The newspaper “The Hill” reports that last year, according to federal

lobbying disclosure forms, the nation‘s big health insurance companies and

their trade groups spent just about $38 million only on lobbying expenses -

CIGNA and Aetna ramping up spending from 2008 by 23 percent and 40 percent respectively.  And, of course, the total health sector figure in all venues and forms could easily be 10 times that or who knows—maybe even more.

           

Presidential advisers yesterday said health care reform is not dead.  Valerie Jarrett referring to internal discussions, quote, “to see what the climate is, what‘s the art of the possible,” discussing a possible cooling off period.  The White House press secretary, Mr. Gibbs, said talks are under way to determine whether and when Democrats can pass reform but it was Obama‘s former campaign manager, David Plouffe, now returning to the Obama political shop, who wrote in “The Washington Post,” simply, quote, “pass a meaningful health insurance reform package without delay.”

Let‘s bring in Ezra Klein, who covers economic and domestic policy for “The Washington Post.”

Great thanks for your time, again, tonight, Ezra.

EZRA KLEIN, THE WASHINGTON POST:  Good evening, Keith.

OLBERMANN:  Let me start, again, with you with this breaking news, the idea and it mainlines into your area of expertise, the idea that the president is going to try to—at least appear to—work on the budget deficit by freezing an area encompassing $477 billion worth of domestic spending during the State of the Union address night after tomorrow.

Is this—has this been, in fact, in the works for a while?  And do we have any idea what he‘s talking about?

KLEIN:  Sure.  We have seen leaks for a little bit now.  I didn‘t actually expect him to go here.

You got to keep your eye on two different balls here.  Number one,

they are going to propose specific cuts, that is to say some programs will

go up—think education here, maybe community health centers—and others

will go down.  So, it isn‘t an across-the-board freeze.  It‘s going to be -

some things go down and some things go up, and the net result is that there‘s no increase.

           

Now, number two, the most people I‘ve spoken to about this—they expect those specific tax cuts should look OK.  What happens is then they get to Congress and then somebody says, you know, we can‘t do without a dollar less in agricultural spending, agricultural subsidies.  And so, they need to restore that cut.  And so, they take that money out of, say, an increase in education.

So, you may see a budget come out that looks pretty good, but because what people really hear there is “freeze” rather than looking at exactly what composes the freeze, the question is: what Congress does with it when they get it.

OLBERMANN:  So, the political reaction to this, I would assume, would be those people who have been upset with the—with the supposed run away spending in a time of financial crisis would react favorably to the word “freeze” without thinking it through too far, and people who would say, “Well, why are you freezing domestic spending, why not freeze the Pentagon” -- might be displeased by it because they haven‘t thought through it the way you just described it.

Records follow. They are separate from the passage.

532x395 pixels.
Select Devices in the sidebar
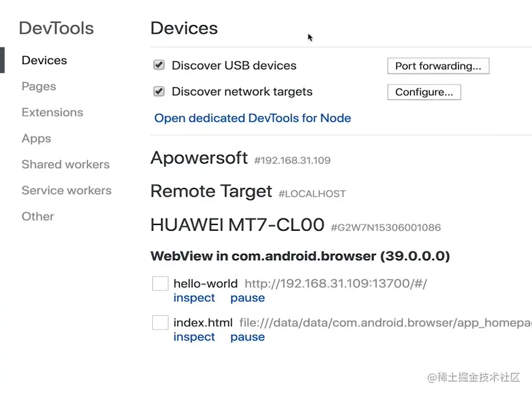[x=44, y=60]
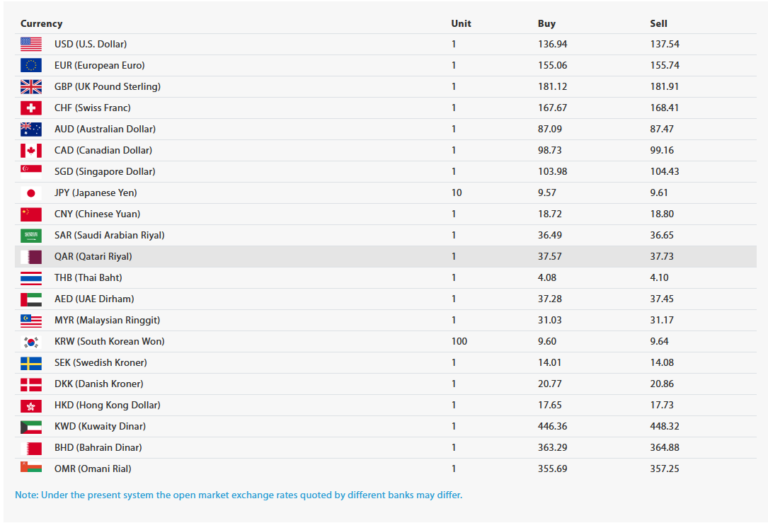Viewport: 768px width, 523px height.
Task: Click the Canadian flag icon
Action: click(31, 150)
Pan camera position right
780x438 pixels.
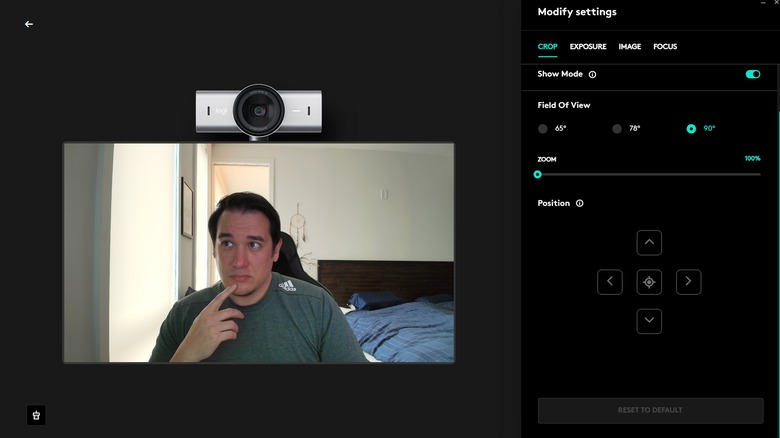click(x=688, y=282)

KLEIN:  Well, and I think I would be even more pessimistic than you there.  I doubt that anybody who thinks this administration is engaged in run-away spending is going to give them too much credit on this, particularly as Democrats are going to have to also go forward simultaneously with a jobs bill that they‘re actually meeting as a caucus to discuss tomorrow, and that bill will include more spending.

So, it‘s a—it‘s going to be a little bit of a tricky—of a tricky tight rope for the White House to walk here.  And, you know, I mean, again, I worry very much about what happens when, you know, these budget cuts hit Congress, because a lot of the programs that you would say are unnecessary, the reason they‘re there is because they have powerful constituencies, and a lot of the ones you wouldn‘t want to get cut, they don‘t.

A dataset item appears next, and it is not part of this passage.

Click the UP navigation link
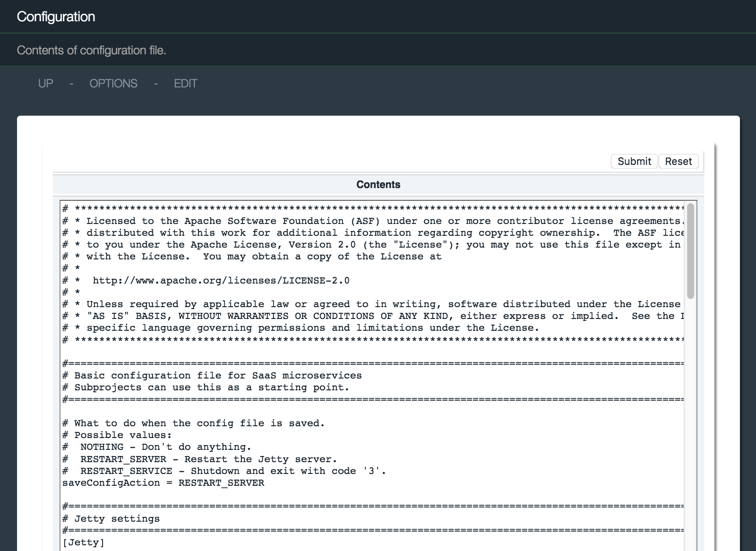The width and height of the screenshot is (756, 551). (45, 84)
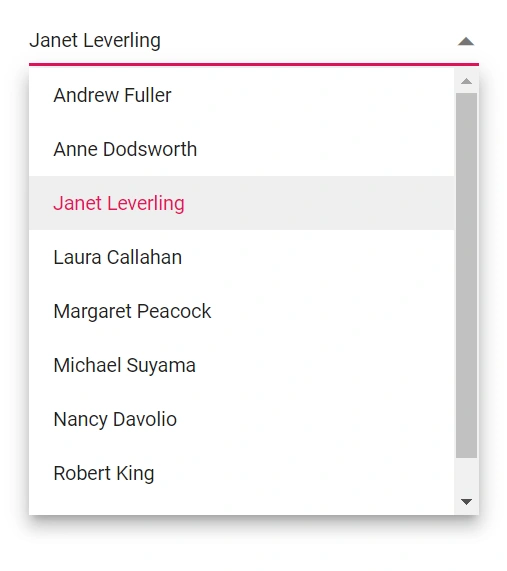Click the gray scrollbar thumb

(x=466, y=275)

OLBERMANN:  All right.  Let‘s move back to health care.  The Supreme Court ruling, does it change the political dynamic of the health care fight?  I mean, does it simply increase Democratic terror that, you know, you‘re the next Martha Coakley?  Or—and are we, in fact, seeing perhaps the echoes of this in this proposal from the president regarding freezing of domestic spending?

KLEIN:  You know, I don‘t think so.  I think if we had spoken a week ago and I‘d said, you know, do you think McCain/Feingold is doing a good job keeping corporations out of the game?  You would have said no.

The fact of the matter is, what corporations could do until now is say, you know, why don‘t you ask Senator Evan Bayh why he‘s so—why he‘s in favor of killing puppies?  What they couldn‘t do is vote against him because he‘s in favor of killing puppies.  Now, they can say that.

But my sense is that, actually, it won‘t have a very large material impact on the way elections are conducted.  Right now, frankly, they can spend so much money in such, pretty much unregulated ways that they can buy what they want.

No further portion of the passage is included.